▶ _Excerpt to read_

==========

Not only does Saleem’s mind become a political forum, but the events of his life become a mirror of the political climate in India: his birth is the birth of a free nation, and the conflicts between India and Pakistan occur in the sequences of Saleem’s most fraught personal eras. The novel is about plurality, and the many lives of Saleem Sinai, who transforms in character and locality throughout the novel, in addition to literally occupying the minds of other characters. The first duality emerges during Saleem’s birth, when a nurse switches his parents’ baby with a baby whose mother dies in childbirth and is left to grow up with his father, and impoverished singer. This other child, Shiva, is Saleem’s proverbial evil twin; he is a constant reminder of the life that Saleem could have had, and one of Saleem’s most potent nemeses.
Shiva is in fact the one who turns in the other midnight’s children to “The Widow”, Prime Minister Indira Ghandi, in 1977. She castrates the gifted children in an effort to consolidate power over the Opposition Party and prevent future heirs to India’s political throne. The complex plotting that gets us to these near-final moments of despair are indeed difficult to trace due to the novel’s format and breadth, but are actually contained fully in a prophecy told to Saleem’s mother before his birth, “A son … who will never be older than his motherland – neither older nor younger. … There will be two heads – but you shall see only one – there will be knees and a nose, a nose and knees. … Newspaper praises him, two mothers raise him! Bicyclists love him – but, crowds will shove him! Sisters will weep; cobras will creep. … Washing will hide him – voices will guide him! Friends mutilate him – blood will betray him! … Spittoons will brain him – doctors will drain him – jungle will claim him – wizards reclaim him! Soldiers will try him – tyrants will fry him … He will have sons without having sons! He will be old before he is old! And he will die … before he is dead.”
The plotting of this novel is nothing short of magnificent, it is a story told in fragments by the adult Saleem recounting his childhood, told in a colloquial and charming voice that forces the reader to buy into the narrative. While the plot is certainly complex, it maintains a liveliness in tone, and a balance between large and small scale details that allow it to feel both mythically magnificent and staggeringly alive. There are no superfluous sentences, and every word feels weighted with history but simultaneously animate. I am not the first, and I will not be the last to say that this is one of the strongest novels of our modern age.

==========

Records for locating described items
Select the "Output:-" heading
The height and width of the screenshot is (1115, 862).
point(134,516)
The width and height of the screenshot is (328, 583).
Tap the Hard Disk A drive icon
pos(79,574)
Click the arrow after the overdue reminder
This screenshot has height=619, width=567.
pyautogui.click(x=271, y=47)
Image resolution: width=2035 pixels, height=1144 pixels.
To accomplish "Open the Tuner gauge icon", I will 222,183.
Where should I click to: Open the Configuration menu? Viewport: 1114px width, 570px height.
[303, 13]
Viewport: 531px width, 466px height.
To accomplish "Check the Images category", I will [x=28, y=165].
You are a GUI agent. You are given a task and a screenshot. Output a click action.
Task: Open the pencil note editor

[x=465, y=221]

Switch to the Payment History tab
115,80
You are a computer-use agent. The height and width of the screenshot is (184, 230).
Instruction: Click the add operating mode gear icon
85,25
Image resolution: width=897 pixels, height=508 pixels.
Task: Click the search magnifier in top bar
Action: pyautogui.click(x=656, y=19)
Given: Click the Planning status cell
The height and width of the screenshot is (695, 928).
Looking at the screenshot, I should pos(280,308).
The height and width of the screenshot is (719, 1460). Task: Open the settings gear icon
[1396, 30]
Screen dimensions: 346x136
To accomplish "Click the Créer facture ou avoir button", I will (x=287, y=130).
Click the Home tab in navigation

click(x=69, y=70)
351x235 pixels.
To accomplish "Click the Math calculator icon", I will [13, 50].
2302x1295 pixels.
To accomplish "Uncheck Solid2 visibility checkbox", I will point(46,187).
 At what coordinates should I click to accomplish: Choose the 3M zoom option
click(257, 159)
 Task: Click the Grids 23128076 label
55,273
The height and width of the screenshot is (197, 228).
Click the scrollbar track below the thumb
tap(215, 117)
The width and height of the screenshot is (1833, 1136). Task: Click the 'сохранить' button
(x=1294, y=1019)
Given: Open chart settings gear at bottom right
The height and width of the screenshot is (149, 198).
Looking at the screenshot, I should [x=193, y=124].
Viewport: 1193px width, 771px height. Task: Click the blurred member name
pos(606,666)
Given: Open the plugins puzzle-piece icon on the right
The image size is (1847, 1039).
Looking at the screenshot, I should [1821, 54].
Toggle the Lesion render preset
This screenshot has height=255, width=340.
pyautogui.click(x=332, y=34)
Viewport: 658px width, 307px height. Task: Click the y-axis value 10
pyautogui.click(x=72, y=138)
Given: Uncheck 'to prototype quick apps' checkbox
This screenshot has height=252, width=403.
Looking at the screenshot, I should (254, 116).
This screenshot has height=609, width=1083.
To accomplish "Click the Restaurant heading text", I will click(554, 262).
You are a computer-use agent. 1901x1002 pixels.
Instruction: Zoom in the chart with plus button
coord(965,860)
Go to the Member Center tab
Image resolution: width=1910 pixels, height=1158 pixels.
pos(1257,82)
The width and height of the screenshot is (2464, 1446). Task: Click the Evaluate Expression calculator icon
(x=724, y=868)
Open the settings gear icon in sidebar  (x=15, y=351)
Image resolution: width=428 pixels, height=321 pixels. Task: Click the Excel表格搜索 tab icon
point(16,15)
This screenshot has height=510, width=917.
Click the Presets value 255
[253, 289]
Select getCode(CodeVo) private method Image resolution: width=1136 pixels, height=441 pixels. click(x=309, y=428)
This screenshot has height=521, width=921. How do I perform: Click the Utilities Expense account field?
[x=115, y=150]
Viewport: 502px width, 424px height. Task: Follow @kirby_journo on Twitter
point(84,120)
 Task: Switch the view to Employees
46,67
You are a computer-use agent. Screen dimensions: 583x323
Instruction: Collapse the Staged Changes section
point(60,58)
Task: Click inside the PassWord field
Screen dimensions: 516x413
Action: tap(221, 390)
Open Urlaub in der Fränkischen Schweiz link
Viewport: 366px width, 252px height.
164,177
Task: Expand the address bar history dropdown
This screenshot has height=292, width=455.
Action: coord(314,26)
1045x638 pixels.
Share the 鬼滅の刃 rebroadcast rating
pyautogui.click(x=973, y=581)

==========

▶ _Prompt A_
Please condense the paragraph of the review beginning "The plotting of this novel is nothing short of magnificent" into a short bulleted list that keeps its main points.
▶ _Prompt B_
Name every person the review refers to by name.
These data have no connection to the review.

▶ _Written solution A_
- The plotting is magnificent, told in fragments by the adult Saleem recounting his childhood.
- Its colloquial, charming voice makes the reader buy into the narrative.
- Though complex, the plot stays lively and balances large- and small-scale details, so it feels both mythically magnificent and staggeringly alive.
- No sentence is superfluous; every word feels weighted with history yet animate.
- The reviewer calls it one of the strongest novels of the modern age.

▶ _Written solution B_
- Saleem Sinai
- Shiva
- Indira Ghandi ("The Widow")